In more than a couple of instances, I have titled blog posts C'mon Gen-X, Time To Rally about my generational cohort having trouble getting to where they need to be in order to retire without making enormous sacrifices. I would count not actually being able to retire as an enormous sacrifice as well as not being able to spend money on anything but the most basic of needs; food, shelter and healthcare.
The prompt for this post was a quick look, really not a review, just a cursory look at a book called Retirement Bites which is a play on words for the Gen-X anthem-ish movie Reality Bites. As an older Gen-Xer I'd say that Breakfast Club or to a lesser extent Pretty In Pink defined our cohort. The book is written by Kerry Hannon from Yahoo Finance. Here's a gift link that has more about the book.
Hannon and her coauthor Janna Herron believe in needing to figure any psychological hangups people have with money like growing up with very little money or any other sort of financial trauma. I'm not huge on this but I might have a bias here. My parents were terrible with their money and it was easy for me to recognize as a kid how difficult they made things for themselves. I've described this before as benefitting from their mistakes.
All aspects of retirement should be long term focused. If you have been accumulating money along the way, hopefully you started at a youngish age. As you approach 50, still a long way from retirement, hopefully you make some effort to understand what sort of numbers you will need with more depth than just saying 80% of your income or some other vague rule of thumb.
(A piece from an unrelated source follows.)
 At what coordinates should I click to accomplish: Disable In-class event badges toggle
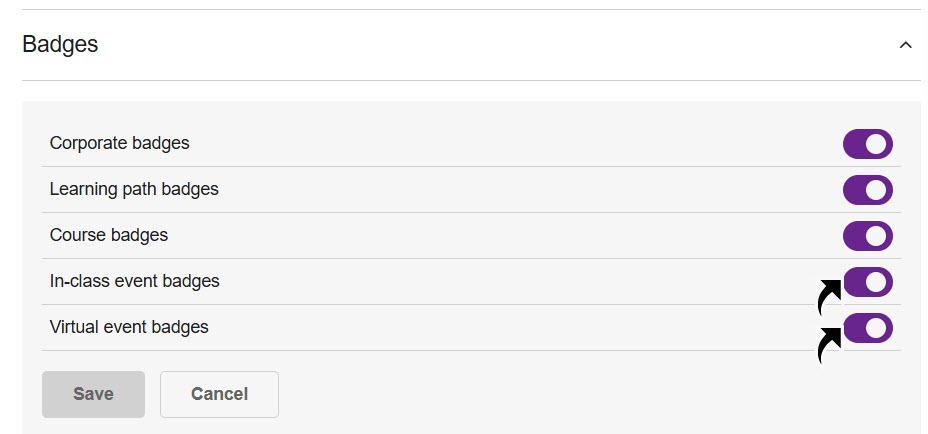coord(867,282)
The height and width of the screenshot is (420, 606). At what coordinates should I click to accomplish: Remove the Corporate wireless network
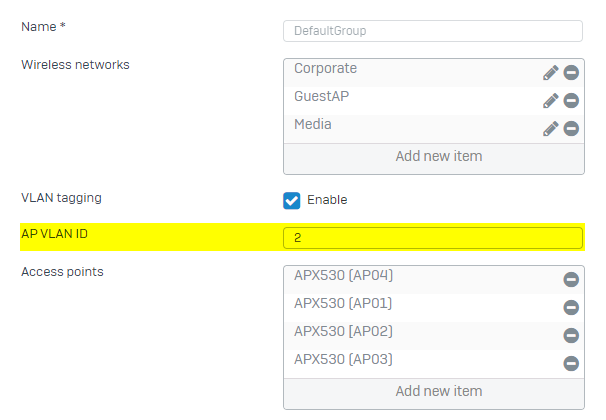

Social Security also lends itself to long term planning. Here's the latest from Bloomberg that points to benefits being reduced as soon as 2032. The thinking is still cuts to payouts just under 25% which is not a new number and while it sounds big, anyone paying attention has known about this for years and still has quite a few years to go to figure out how to mitigate the impact. I still don't think there will be a cliff for people above a certain age but I see less commentary/theory agreeing with my assessment.
Social Security wants us to know how much we're getting in today's dollars, so then just lop off 1/4 to know what you're likely to get. At 50 or 60, you have plenty of time to digest the numbers and plan accordingly.
There is wide agreement that Social Security, reduced or not, is not intended to be sufficient for most people but it can be significant. A $3000 payout as part of an $8000 lifestyle is significant. We talk all the time about figuring out how to monetize something like a hobby or a volunteer gig. This also needs to be a long term process to create, or at least odds of success go up playing the long game with this.
Sticking with the $8000 lifestyle example, bringing in $2000, $3000 or $4000 from a monetized hobby or volunteer gig turned paid gig would again not be sufficient but would be significant.
Bloomberg also talked about retiring to another country, focusing on France, Costa Rica, Spain, Italy and Panama for this article. One of the comments on the WaPo link for the book review glance said he rents his house out in California and lives in Central America. That is exactly what we've talked about here. There are plenty of places where Social Security plus rental income from a mortgage free house back in the states will be sufficient in case the retirement account is more of an emergency fund.
We've talked countless times about keeping the house in the US in case you need or want to come back or get out of where you moved even if just temporarily. We last looked at Ecuador in this context but the war in the middle east is another example. This article from the WSJ creates the impression that Dubai was believed to be impervious to any sort of mid east conflict. It seems like an easy risk to mitigate, something going really bad in whatever country you chose and having an easy option to come back.
What about continuing to work? Plenty of people are desperate to stop working while others never want to retire. Continuing to work can go in several directions like scaling down hours and then sticking with it for a while or maybe delaying retirement by two or three years to build up account balances, reduce (even if just slightly) the number of years that the money needs to last or in some cases literally never retiring as a matter of choice.
In the meantime though, the way the Retirement Bites authors describe it, Gen-X is in a lot of trouble. At 50 or 55 or 60, someone making a decent income but that just never got around to saving money due to life circumstances could plausibly find themselves mortgage free, kids up and out and now able to start saving. That is not too late to build up a bit of a retirement fund. At 60, with no retirement savings, only a generous pension would spare that person from having to work a good bit longer but 10 or 15 years is enough time to build up a piece of money that would generate a significant income in the context of our $8000 example above.
I'll close out by paraphrasing Joe Moglia, no one will care more about your outcome than you so c'mon Gen-X, you still have time to rally.
The information, analysis and opinions expressed herein reflect our judgment and opinions as of the date of writing and are subject to change at any time without notice. They are not intended to constitute legal, tax, securities or investment advice or a recommended course of action in any given situation.